▶ **Task statement**: Take from the entries below the stretch from the line with "The width and height of the screenshot is (1135, 707)." through the line with "You are a GUI", and return it exactly, leaving the pictures out.

(Available records begins)

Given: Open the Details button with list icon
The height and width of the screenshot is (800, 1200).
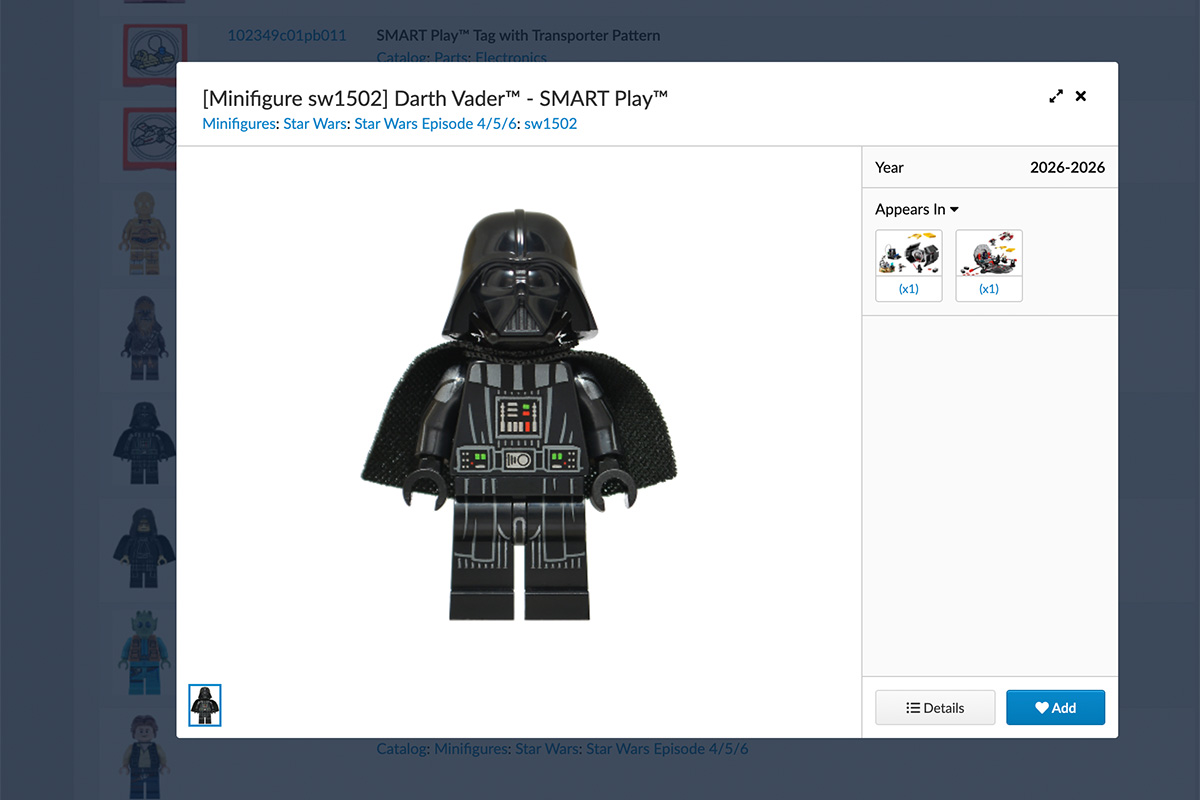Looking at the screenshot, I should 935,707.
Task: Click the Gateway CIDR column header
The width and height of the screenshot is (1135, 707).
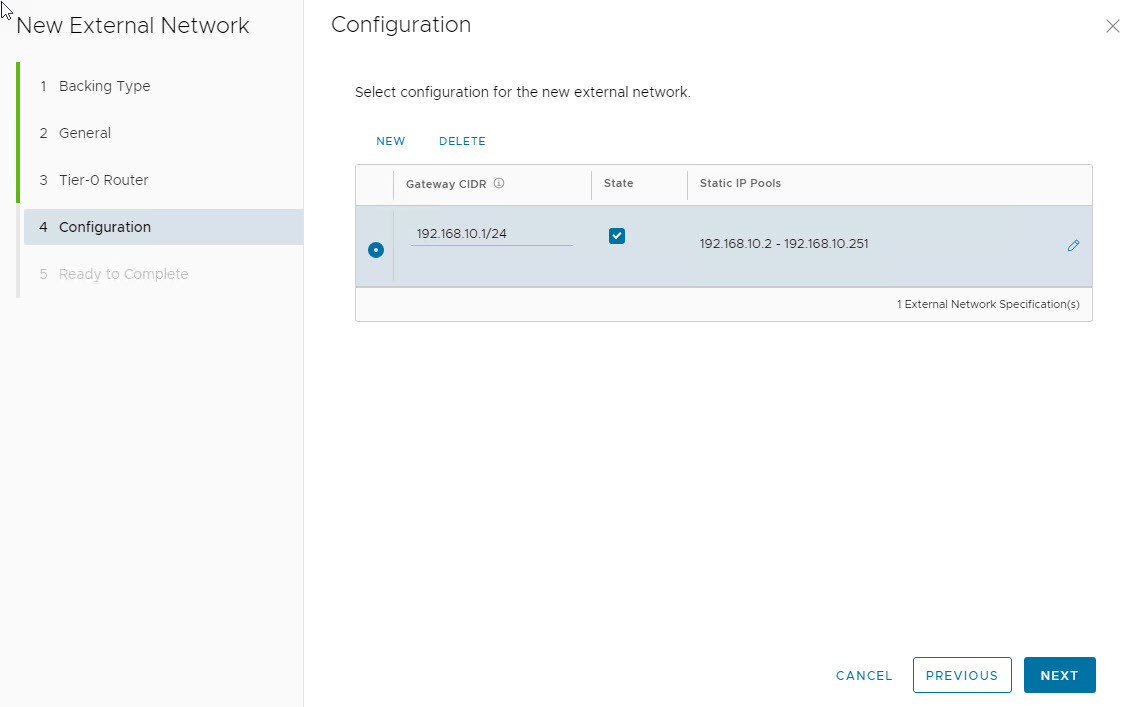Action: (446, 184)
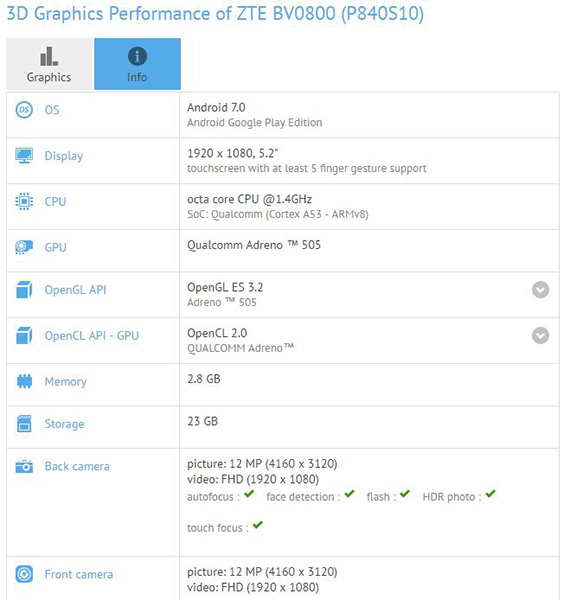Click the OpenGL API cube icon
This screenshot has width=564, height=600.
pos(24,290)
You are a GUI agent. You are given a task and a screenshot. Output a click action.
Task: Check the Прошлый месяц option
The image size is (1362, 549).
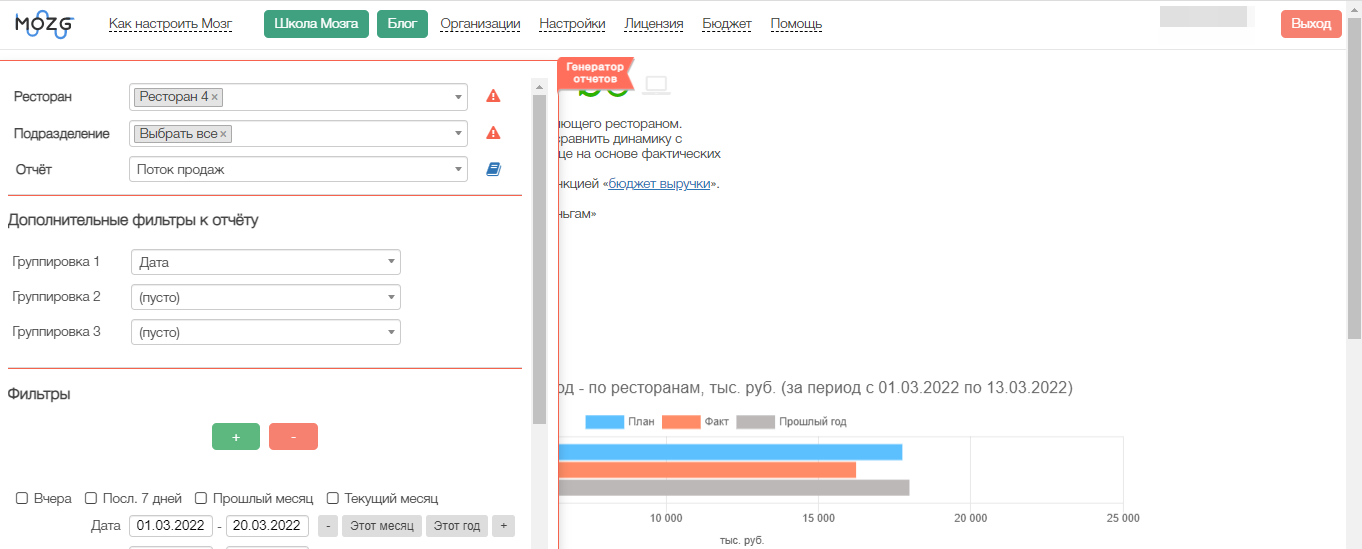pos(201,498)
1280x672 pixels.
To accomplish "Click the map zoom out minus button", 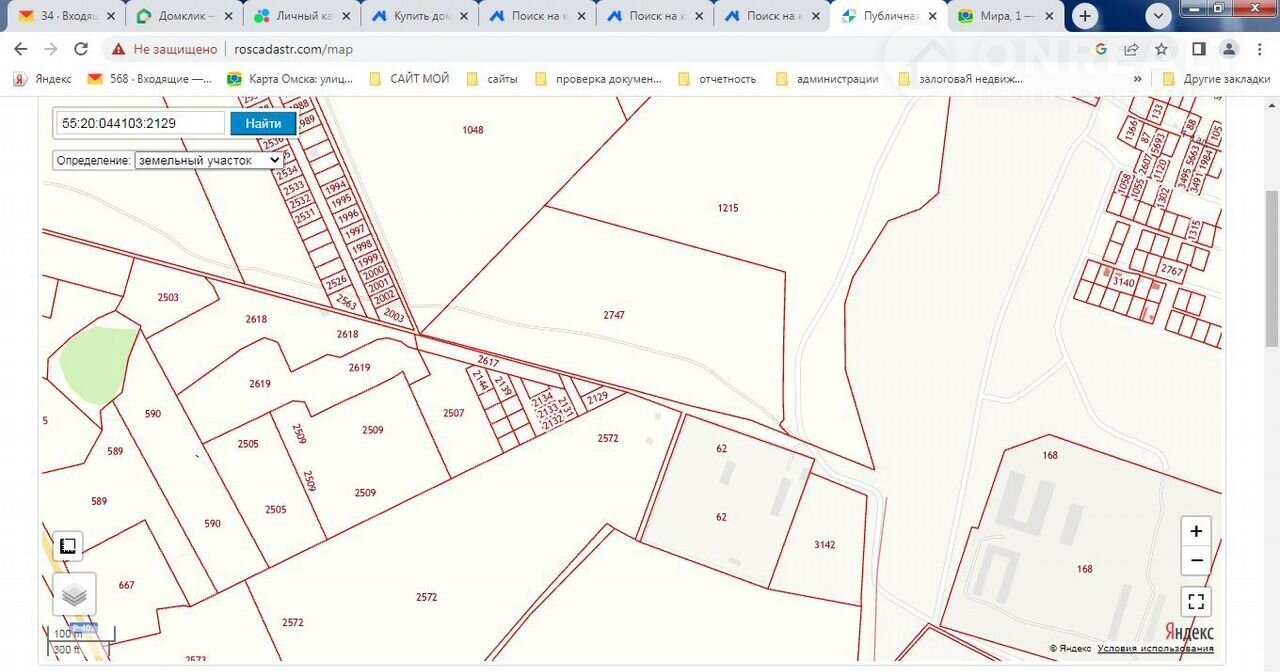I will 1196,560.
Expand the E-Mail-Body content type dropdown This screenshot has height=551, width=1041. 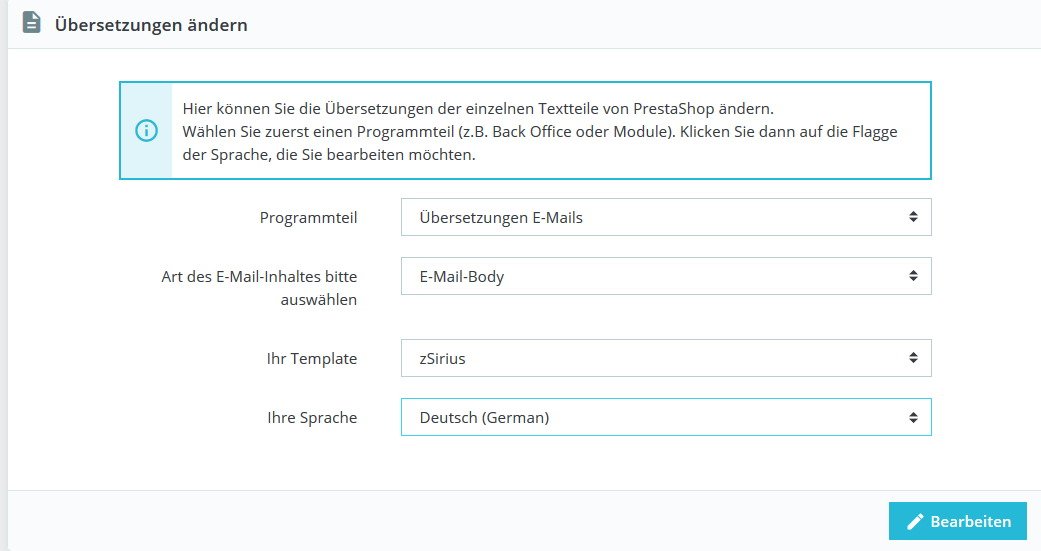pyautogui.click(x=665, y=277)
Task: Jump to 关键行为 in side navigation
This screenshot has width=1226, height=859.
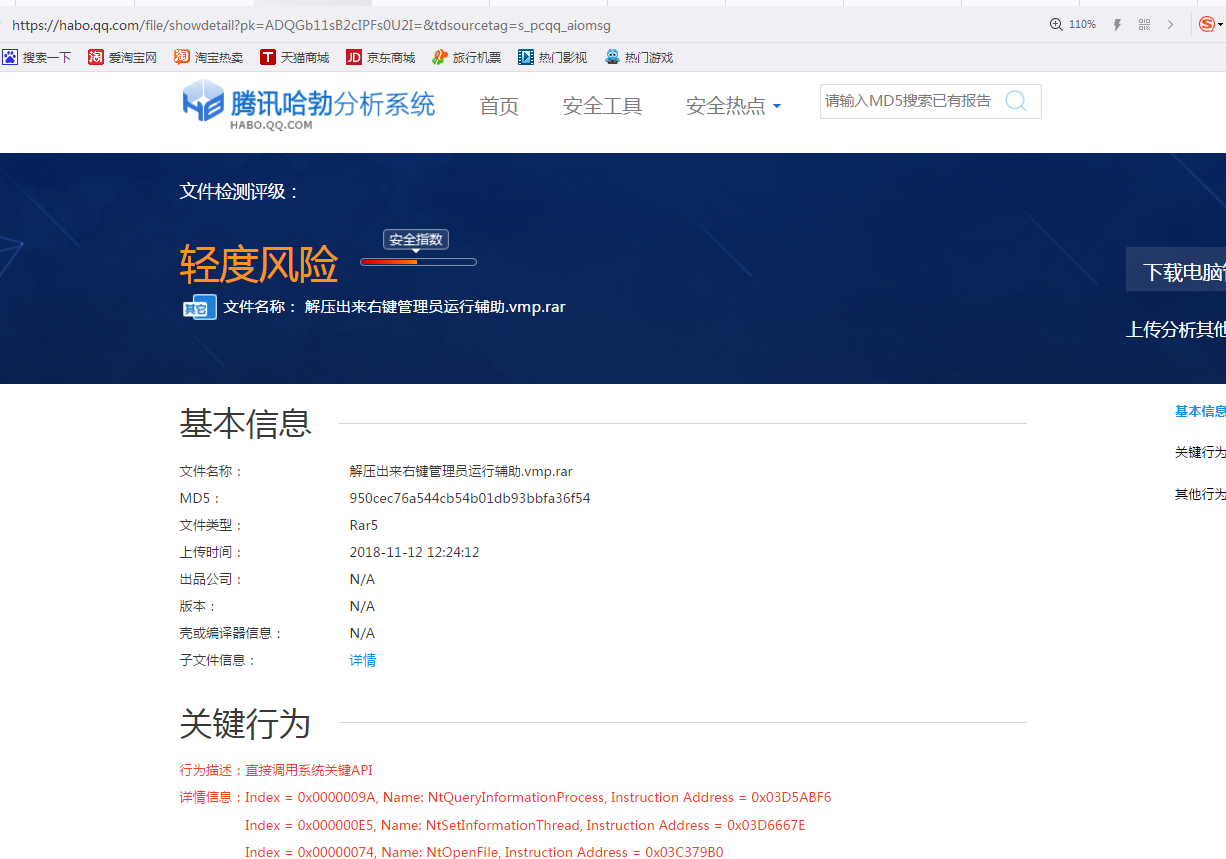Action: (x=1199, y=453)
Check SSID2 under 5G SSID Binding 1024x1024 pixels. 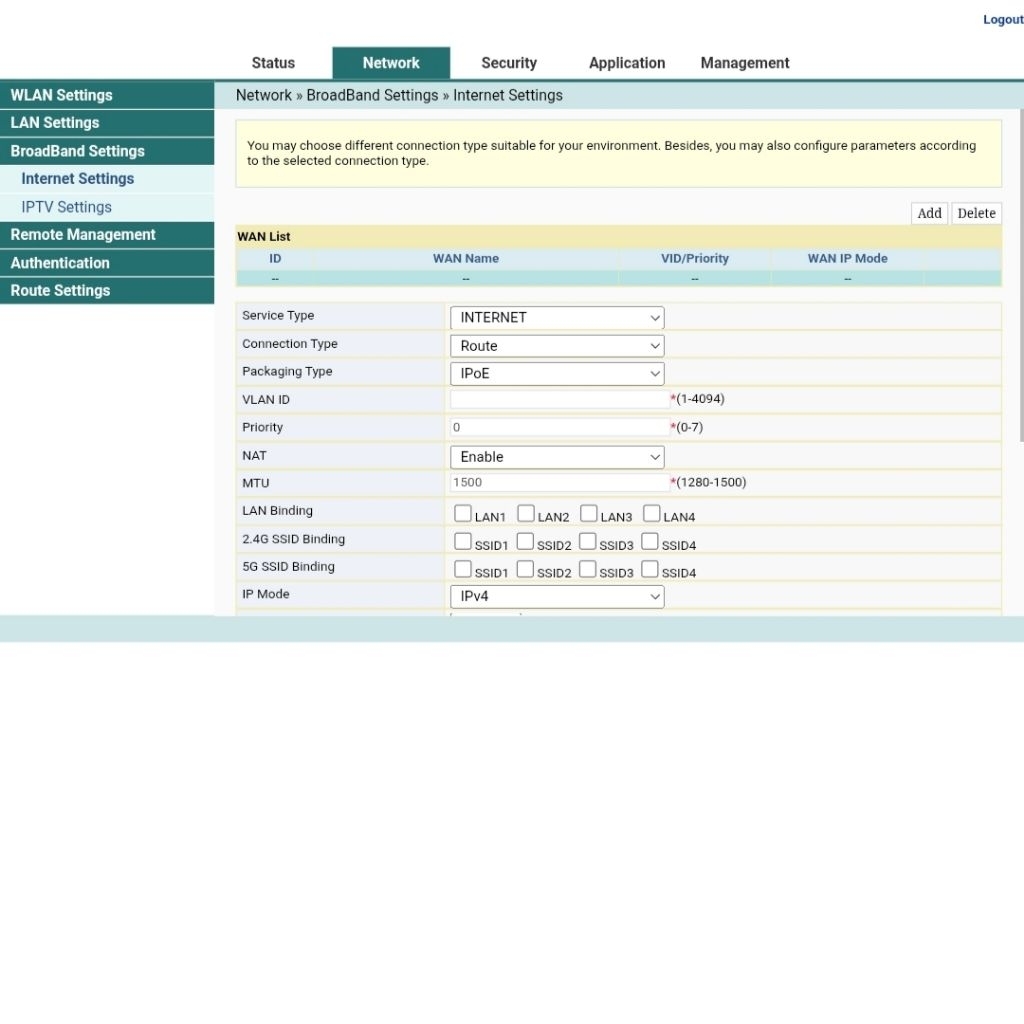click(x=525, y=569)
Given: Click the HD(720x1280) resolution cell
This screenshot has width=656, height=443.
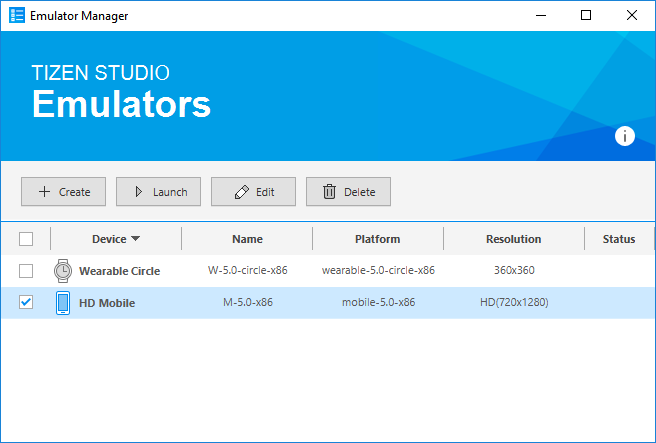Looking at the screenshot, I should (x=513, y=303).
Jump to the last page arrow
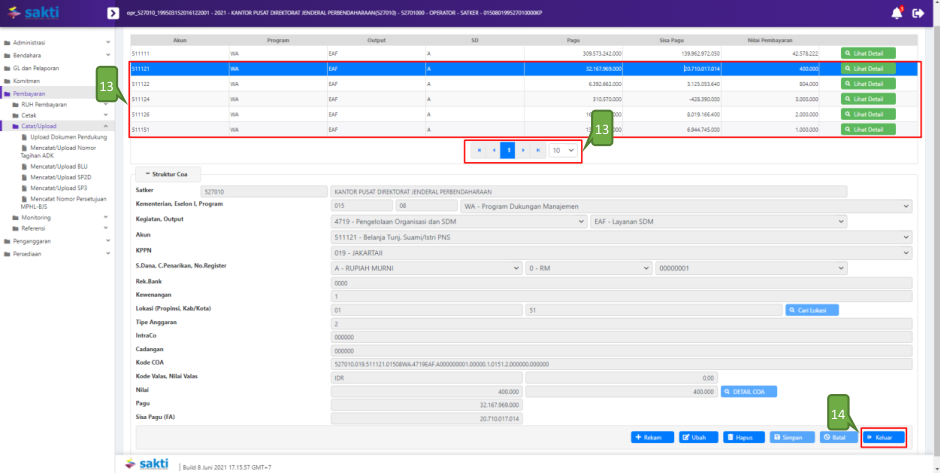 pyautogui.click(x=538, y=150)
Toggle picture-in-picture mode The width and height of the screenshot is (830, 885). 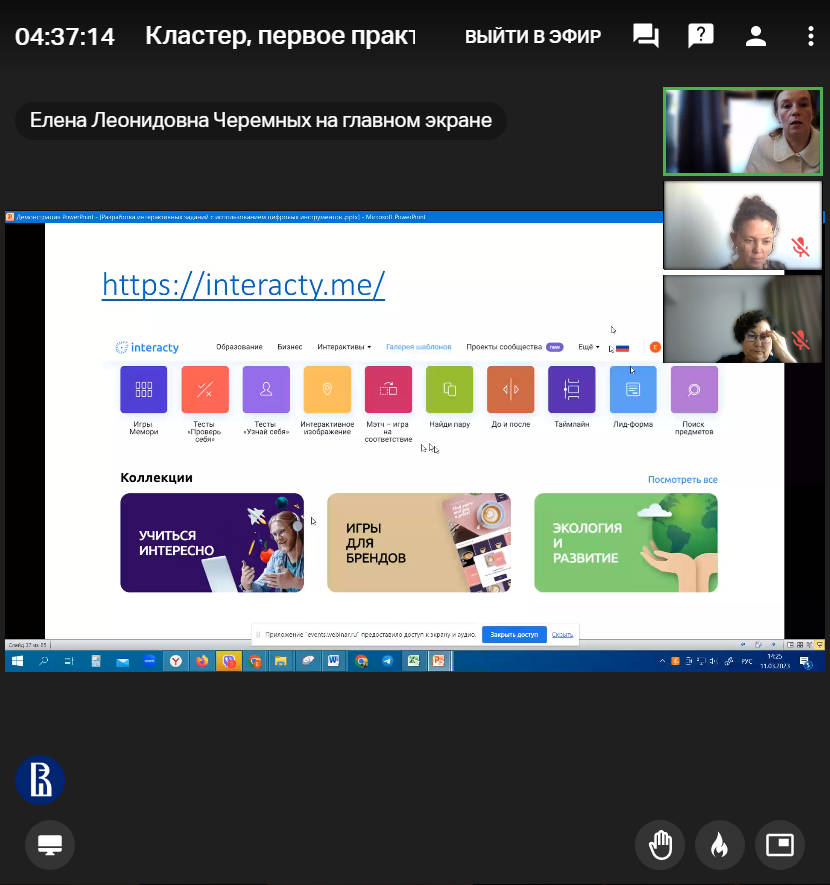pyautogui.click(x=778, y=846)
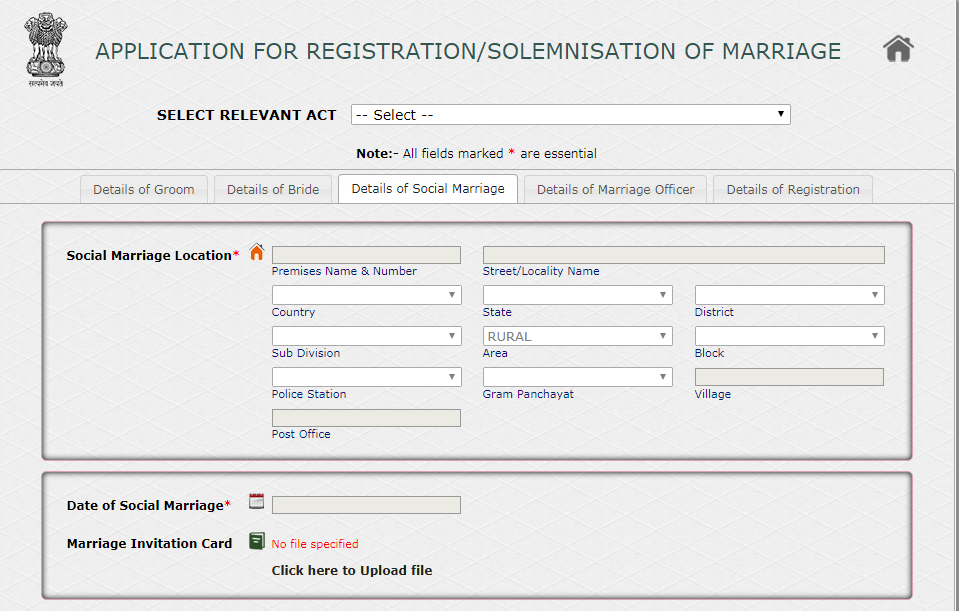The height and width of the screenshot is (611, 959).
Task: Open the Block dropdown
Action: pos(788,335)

(Available records ends)

▶ **Task solution**:
The width and height of the screenshot is (1135, 707).
Action: (446, 184)
Click the OpenGL API cube icon
This screenshot has width=564, height=600.
pos(24,290)
You are a GUI agent. You are given a task and a screenshot. Output a click action.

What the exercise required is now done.